TASK PROMPT.
Skip pictures in the listing below; copy exactly the lines from the one with "Screenshot is 412x915." through the one with "[ズームイン] (304, 147)", inclusive.

DATA PROVIDED.
———

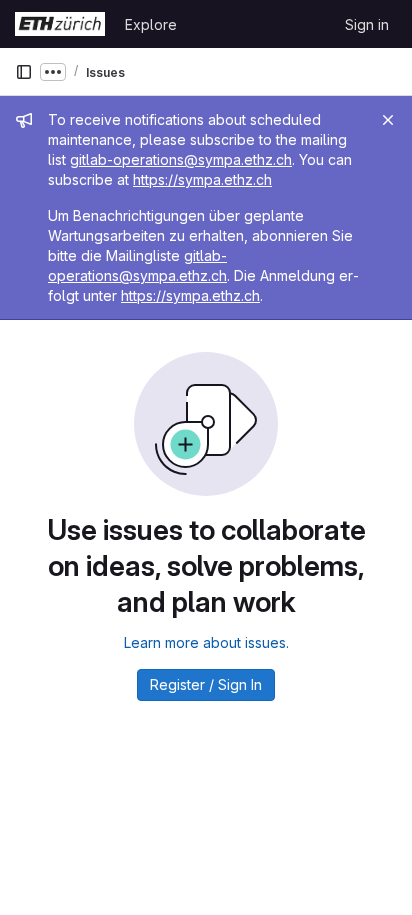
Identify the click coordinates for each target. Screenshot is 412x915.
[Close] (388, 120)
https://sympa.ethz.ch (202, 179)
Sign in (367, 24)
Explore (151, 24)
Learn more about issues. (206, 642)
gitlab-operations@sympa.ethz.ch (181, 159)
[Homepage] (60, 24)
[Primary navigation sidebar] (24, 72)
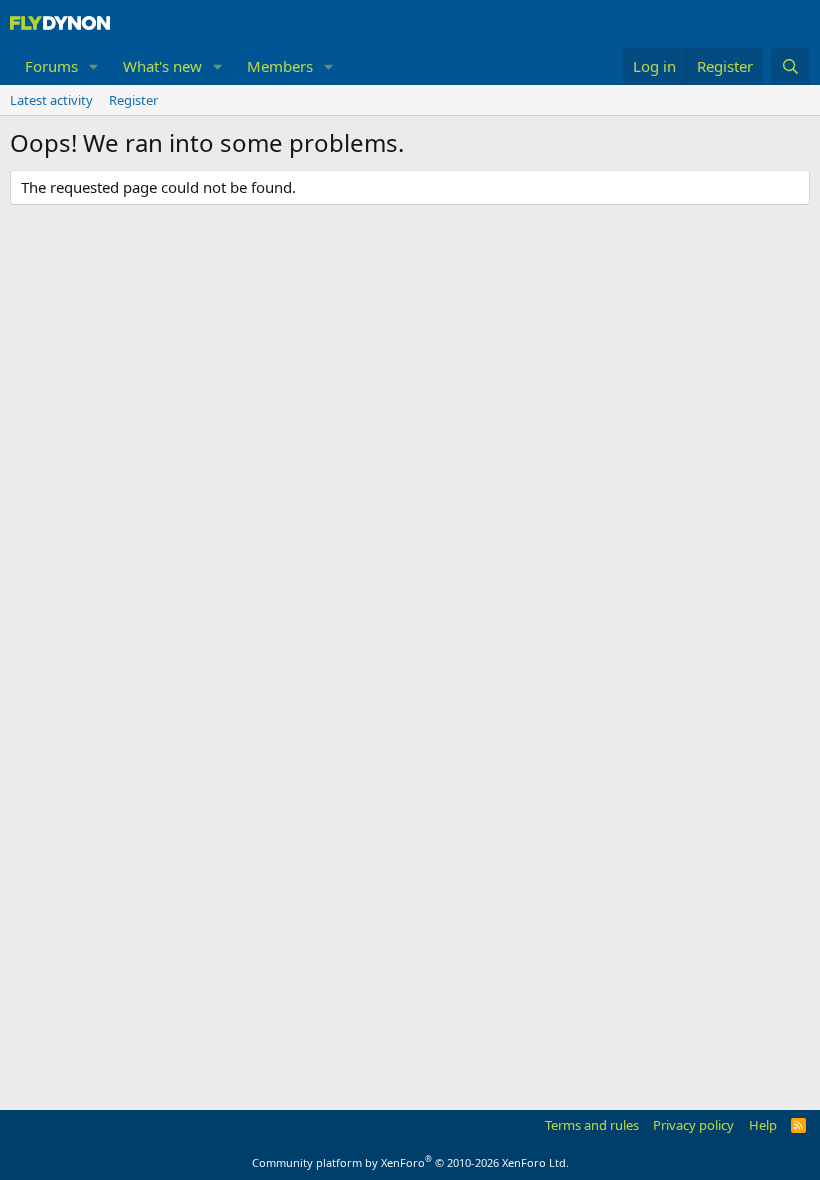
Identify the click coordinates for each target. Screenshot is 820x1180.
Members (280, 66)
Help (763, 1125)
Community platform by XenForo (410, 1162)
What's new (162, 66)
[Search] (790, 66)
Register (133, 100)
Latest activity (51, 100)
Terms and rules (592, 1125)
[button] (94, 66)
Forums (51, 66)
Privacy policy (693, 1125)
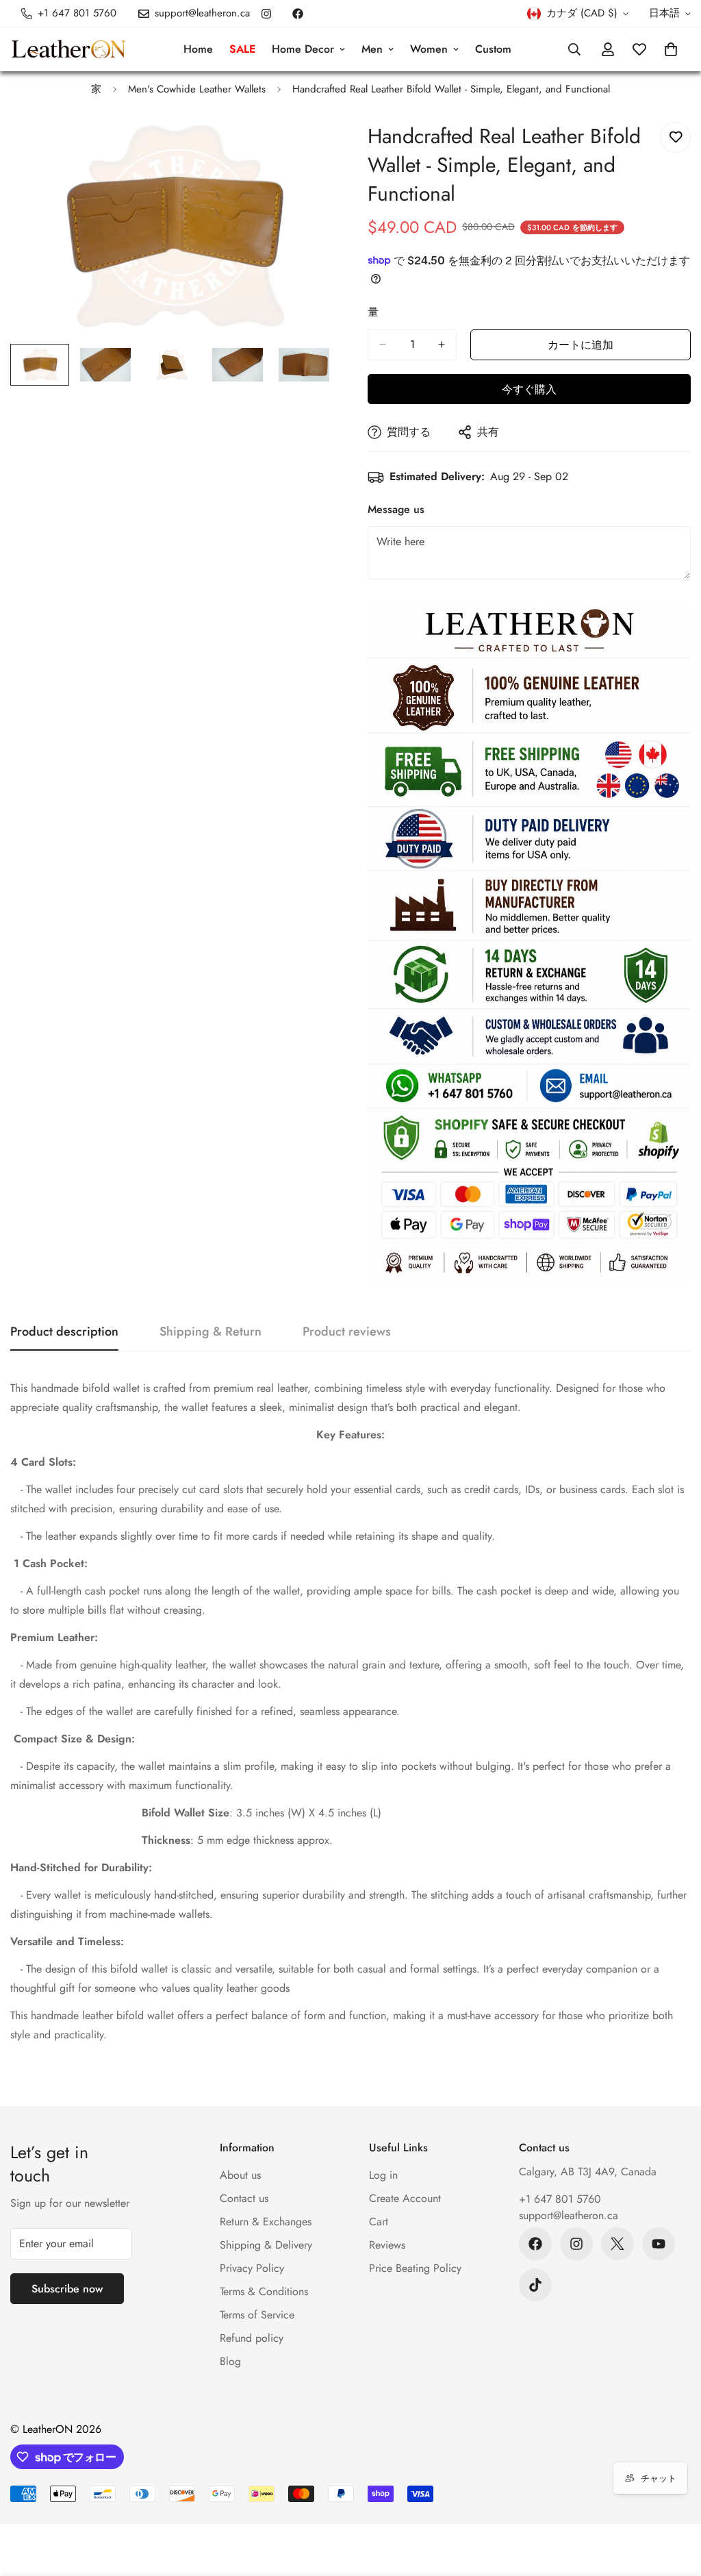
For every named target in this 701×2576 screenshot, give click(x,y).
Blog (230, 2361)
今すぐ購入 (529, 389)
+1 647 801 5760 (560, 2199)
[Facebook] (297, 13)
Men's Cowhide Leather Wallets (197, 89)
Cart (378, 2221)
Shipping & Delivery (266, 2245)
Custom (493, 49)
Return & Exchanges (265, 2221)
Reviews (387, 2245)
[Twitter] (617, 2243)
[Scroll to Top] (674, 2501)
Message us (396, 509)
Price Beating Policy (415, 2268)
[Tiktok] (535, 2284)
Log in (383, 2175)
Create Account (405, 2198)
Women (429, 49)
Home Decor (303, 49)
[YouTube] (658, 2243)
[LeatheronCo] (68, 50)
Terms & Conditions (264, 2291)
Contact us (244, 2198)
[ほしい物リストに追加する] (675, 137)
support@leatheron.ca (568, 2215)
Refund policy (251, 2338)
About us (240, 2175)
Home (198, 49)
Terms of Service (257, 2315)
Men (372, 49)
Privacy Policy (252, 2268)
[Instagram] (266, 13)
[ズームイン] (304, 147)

———

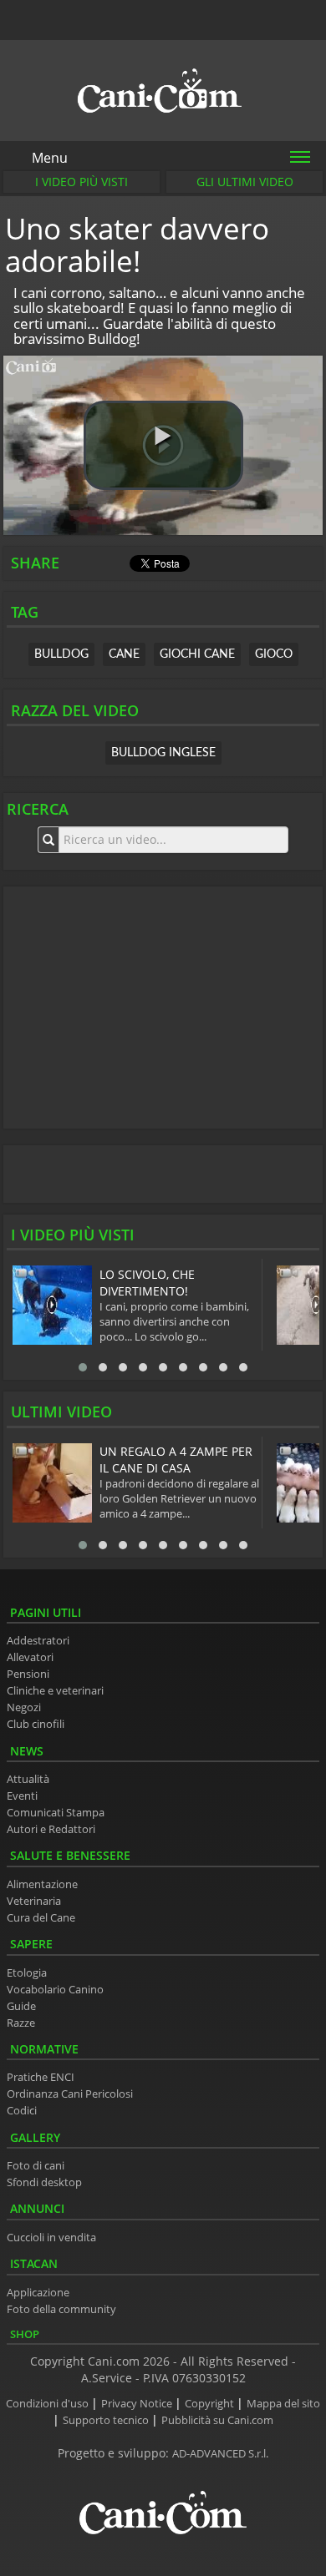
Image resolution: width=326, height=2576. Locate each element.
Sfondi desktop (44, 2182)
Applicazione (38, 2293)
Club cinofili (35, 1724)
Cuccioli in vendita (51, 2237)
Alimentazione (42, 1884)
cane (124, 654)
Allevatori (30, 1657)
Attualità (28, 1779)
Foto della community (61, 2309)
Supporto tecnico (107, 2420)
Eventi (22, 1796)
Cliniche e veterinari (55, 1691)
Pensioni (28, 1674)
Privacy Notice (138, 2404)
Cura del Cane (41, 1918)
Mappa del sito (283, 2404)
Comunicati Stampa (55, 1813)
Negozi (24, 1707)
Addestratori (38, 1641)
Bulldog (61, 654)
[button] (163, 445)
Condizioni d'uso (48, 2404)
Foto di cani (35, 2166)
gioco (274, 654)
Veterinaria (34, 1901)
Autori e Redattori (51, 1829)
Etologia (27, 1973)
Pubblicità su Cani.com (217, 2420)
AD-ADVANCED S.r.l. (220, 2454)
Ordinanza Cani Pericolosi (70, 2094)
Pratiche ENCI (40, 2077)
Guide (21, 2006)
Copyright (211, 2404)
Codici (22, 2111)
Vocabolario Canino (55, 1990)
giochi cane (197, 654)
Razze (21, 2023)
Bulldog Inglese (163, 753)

———

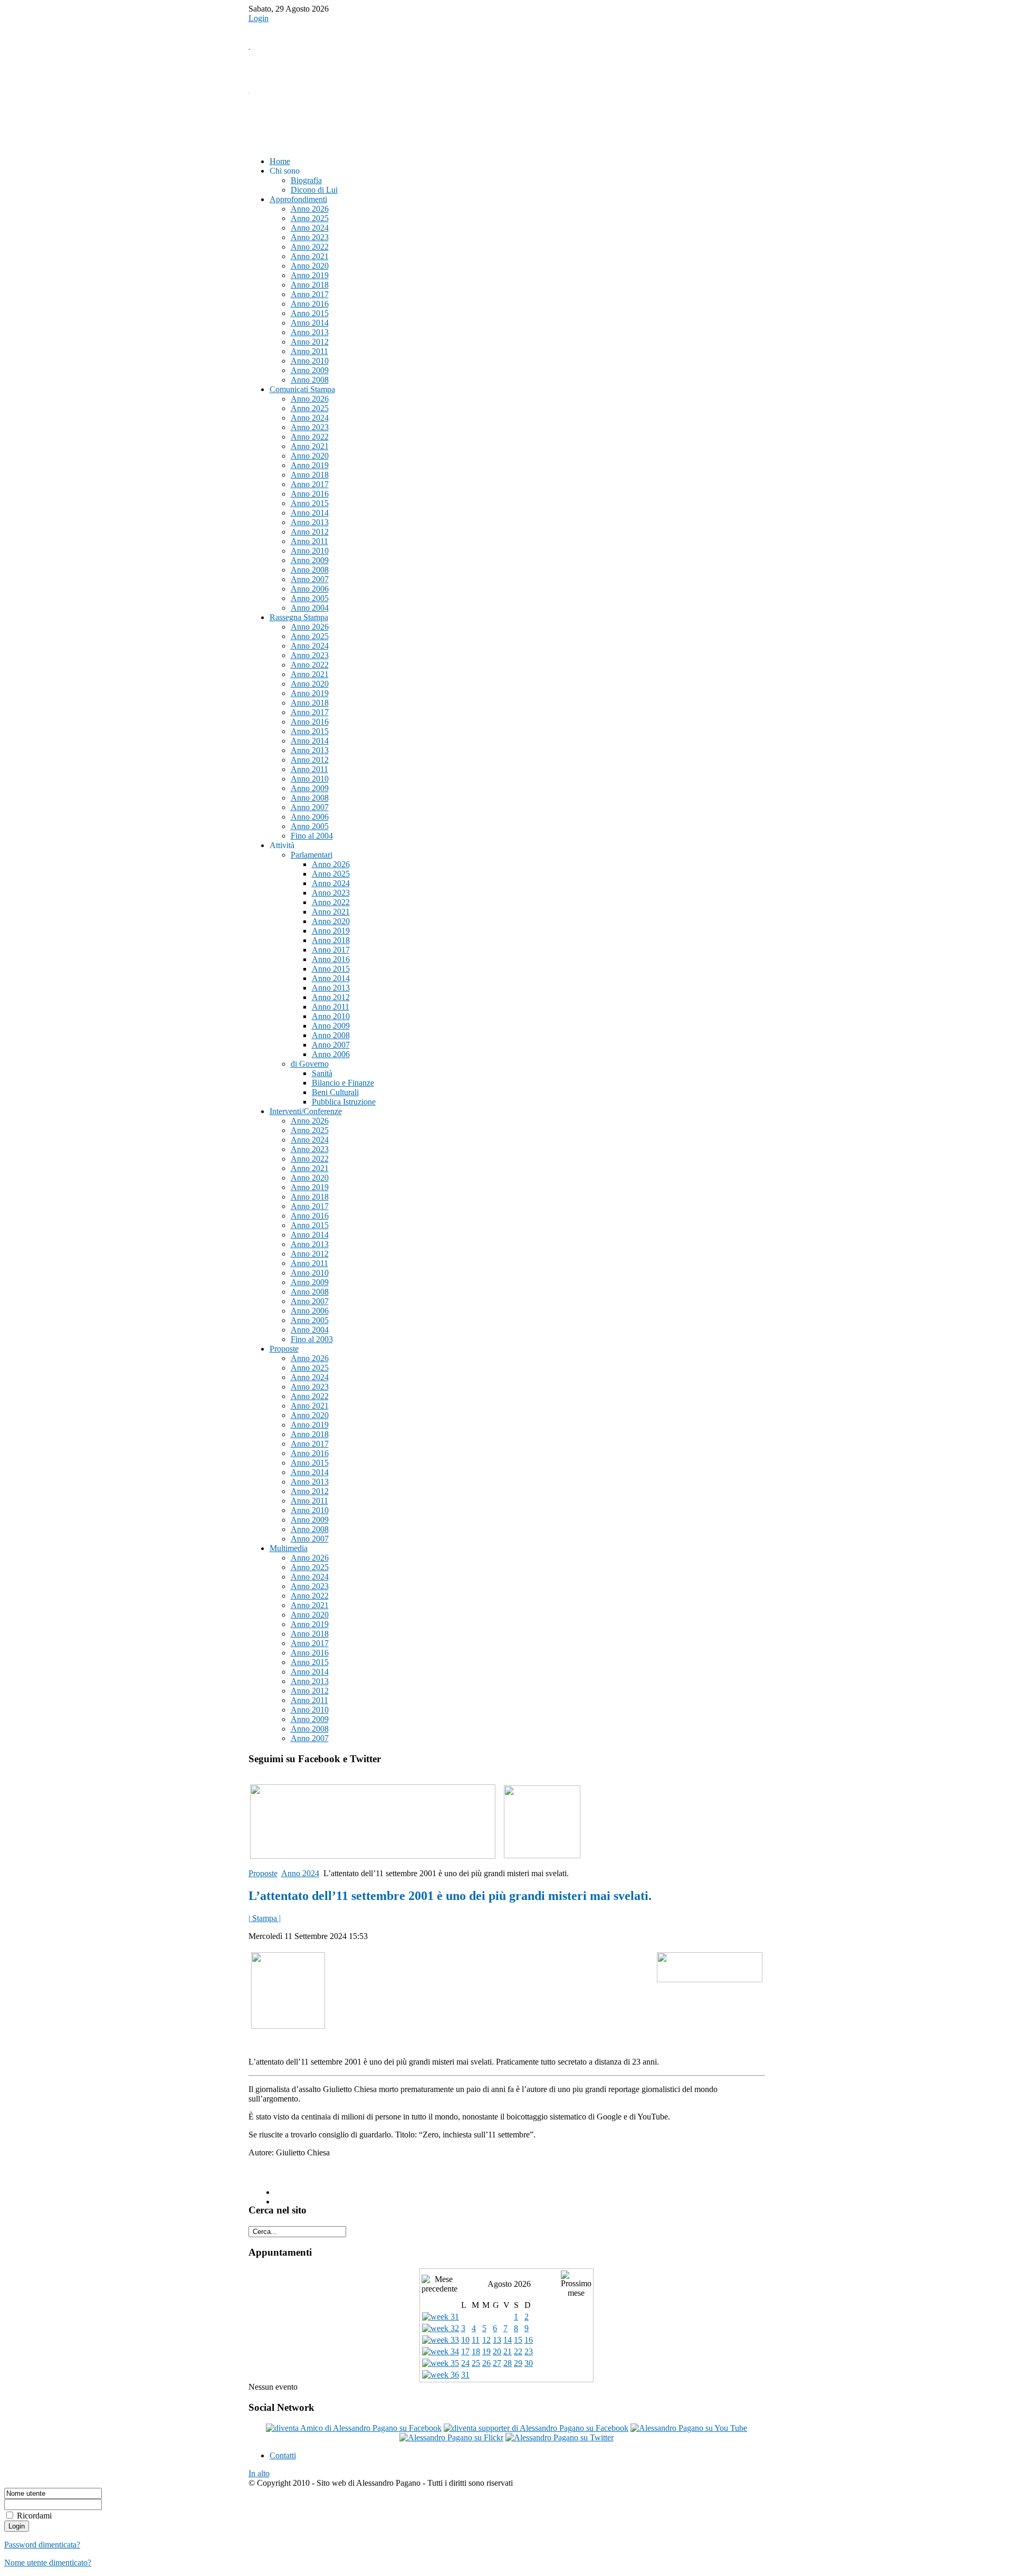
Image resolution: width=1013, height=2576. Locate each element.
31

———

RESPONSE AREA.
Identify the click coordinates for each target. Screenshot is 412x915.
[Close] (388, 120)
https://sympa.ethz.ch (202, 179)
Sign in (367, 24)
Explore (151, 24)
Learn more about issues. (206, 642)
gitlab-operations@sympa.ethz.ch (181, 159)
[Homepage] (60, 24)
[Primary navigation sidebar] (24, 72)
Identify the click coordinates for each target. Screenshot is 820x1180.
Members (280, 66)
Help (763, 1125)
Community platform by XenForo (410, 1162)
What's new (162, 66)
[Search] (790, 66)
Register (133, 100)
Latest activity (51, 100)
Terms and rules (592, 1125)
[button] (94, 66)
Forums (51, 66)
Privacy policy (693, 1125)
For every named target in this 701×2576 screenshot, give click(x,y).
Blog (230, 2361)
今すぐ購入 (529, 389)
+1 647 801 5760 (560, 2199)
[Facebook] (297, 13)
Men's Cowhide Leather Wallets (197, 89)
Cart (378, 2221)
Shipping & Delivery (266, 2245)
Custom (493, 49)
Return & Exchanges (265, 2221)
Reviews (387, 2245)
[Twitter] (617, 2243)
[Scroll to Top] (674, 2501)
Message us (396, 509)
Price Beating Policy (415, 2268)
[Tiktok] (535, 2284)
Log in (383, 2175)
Create Account (405, 2198)
Women (429, 49)
Home Decor (303, 49)
[YouTube] (658, 2243)
[LeatheronCo] (68, 50)
Terms & Conditions (264, 2291)
Contact us (244, 2198)
[ほしい物リストに追加する] (675, 137)
support@leatheron.ca (568, 2215)
Refund policy (251, 2338)
About us (240, 2175)
Home (198, 49)
Terms of Service (257, 2315)
Men (372, 49)
Privacy Policy (252, 2268)
[Instagram] (266, 13)
[ズームイン] (304, 147)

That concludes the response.